As Big Data Takes Off, the Hadoop Wars Begin
IBM already has a Hadoop business that includes its own distribution it says is better suited for commercial users than the open-source Apache Hadoop distribution, though both IBM and Cloudera are based on the Apache distribution. IBM’s offering also provides an application called InfoSphere BigSheets, which hides the complexities of Hadoop underneath a variety of advanced analytics, BI and visualization tools. Based on a few sources I spoke with at Structure: Big Data, and after reading into an advertisement in the program for the conference , it looks EMC is getting into the game. The ad hints that EMC will announce a Hadoop product involving its new Greenplum database on May 9: The ad read, “05.09.11: EMC Greenplum. Apache Hadoop.” Also at the event, two independent sources suggested members of Yahoo’s Hadoop team will be spinning off their own separate business, and there is speculation this move is somehow tied into EMC’s Hadoop plans.
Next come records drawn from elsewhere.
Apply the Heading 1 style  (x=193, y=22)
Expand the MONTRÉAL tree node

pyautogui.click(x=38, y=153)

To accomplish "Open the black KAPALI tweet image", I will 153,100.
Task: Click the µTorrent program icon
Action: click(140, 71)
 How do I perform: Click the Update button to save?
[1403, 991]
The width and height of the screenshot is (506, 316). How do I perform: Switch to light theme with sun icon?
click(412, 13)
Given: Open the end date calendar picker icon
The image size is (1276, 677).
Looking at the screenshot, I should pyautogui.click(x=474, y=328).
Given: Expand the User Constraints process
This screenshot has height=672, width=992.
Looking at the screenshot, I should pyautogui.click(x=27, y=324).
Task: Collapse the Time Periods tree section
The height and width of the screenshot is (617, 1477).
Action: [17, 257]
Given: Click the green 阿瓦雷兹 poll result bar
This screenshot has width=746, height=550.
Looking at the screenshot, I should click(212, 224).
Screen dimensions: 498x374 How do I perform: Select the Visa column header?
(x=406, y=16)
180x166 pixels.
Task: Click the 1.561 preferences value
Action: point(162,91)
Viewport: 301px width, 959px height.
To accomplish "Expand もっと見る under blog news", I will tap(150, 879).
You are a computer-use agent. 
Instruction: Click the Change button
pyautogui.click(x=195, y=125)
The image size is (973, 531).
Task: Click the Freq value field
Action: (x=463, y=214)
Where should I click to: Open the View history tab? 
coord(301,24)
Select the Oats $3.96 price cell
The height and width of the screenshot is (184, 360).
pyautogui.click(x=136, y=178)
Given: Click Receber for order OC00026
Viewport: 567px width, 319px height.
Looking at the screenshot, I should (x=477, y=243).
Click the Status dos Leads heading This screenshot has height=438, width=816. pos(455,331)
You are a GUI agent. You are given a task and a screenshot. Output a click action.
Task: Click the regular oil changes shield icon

IBM isn’t to be taken lightly, nor is EMC on its own, but the latter turn of events would be a potentially market-changing situation given the Hadoop know-how within Yahoo, which has contributed the majority of the code now included in Apache Hadoop. During a panel at Structure: Big Data, Yahoo’s VP of Cloud Architecture Todd Papaioannou, quipped to Cloudera’s Awadallah that Yahoo will keep innovating on Hadoop and everyone could keep reselling it. Papaioannou declined to comment on the rumors of a Hadoop spinout, but did tell me via email, “I think Apache Hadoop will remain the go-to place to get access to new improvements and innovation in the core Hadoop platform. That’s exactly why we announced our ‘double down’ strategy and the work we are doing on the next generation of both Map Reduce and HDFS.”